Monday, June 23, 2008

openSUSE 11 installation this weekend

I installed openSUSE 11 x86-64 with KDE4 on a dell latitude D630 this weekend. Overall, it is very clear that a lot of work went into this release. Congratulations to the team!

Specs:
Centrino Core 2 Duo
2GB RAM
nVIDIA Quadro NVS 135M
WXGA 1280x800 widescreen
Intel PRO/Wireless 3945AG


Some quick pluses and minuses:
+ Installation and boot-up are a lot faster. I found my jaw on the floor at one point. A DVD-based installation based mostly on the defaults took about ten minutes.

+ love how the installer used kexec to boot the installed kernel after the initial installation (instead of doing a full restart).

+ Overall the whole system seems more responsive and snappy, esp. firefox

+ like the inclusion of compiz fusion and emerald (and the new eye candy they bring, esp. the rotating cylinder features).

+ love the Expo feature in compiz (ok maybe this isn't new to you all but I hadn't played around with it until now)

+ Configured wifi card with no problems

- Had to manually download and install the nvidia driver and use sax2 -r -m 0=nvidia to set it up - there's a tool for this in SLED but didn't see it in openSUSE/KDE4 -- anyone know if it's there? -- anyway I was hoping it would add the nvidia repo and do all that for me

- compiz performance with the nvidia card is choppy at best --- that may not be the distro's fault per se --- tried playing with the settings in the nvidia config tool but it didn't seem to help --- if
you are running this, what are the recommended settings?
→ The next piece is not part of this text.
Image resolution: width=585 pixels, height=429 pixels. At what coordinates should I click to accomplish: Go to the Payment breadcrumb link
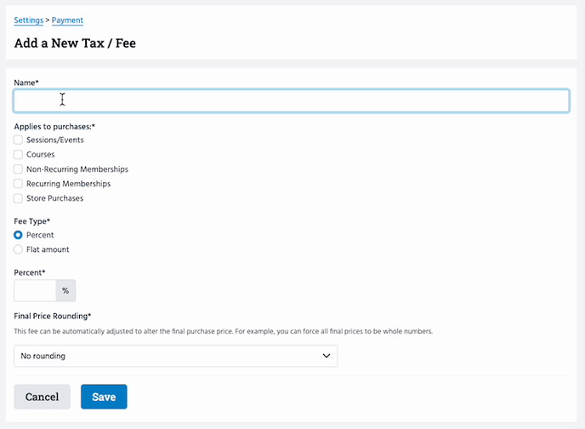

- NetworkManager didn't detect my access point; had to type it in.

- had to do rcnetwork restart /and/ manually startup NetworkManager after waking from suspend-to-ram --- anyone got it working?

neutral observations:
* the widgets are interesting but don't do anything for me productivity-wise
* Noticed a new compression scheme is used in RPMs such that 10.x RPMs wouldn't work directly (release notes).
* it now takes two ctrl-alt-backspaces to bounce X (instead of just one) (release notes)

still to try:
* 3G modem on AT&T - this took some finagling in ubuntu. I've read about how well NetworkManager integrates with EV-DO and UMTS modem cards. I have a usb-connected phone that doubles as a modem.
* GNOME
* WebEx Training Manager
* Xen
* iPod

In summary: a great effort, lots of neat features. I'm not sure it would replace my hardy heron laptop yet. Looking forward to 11.1.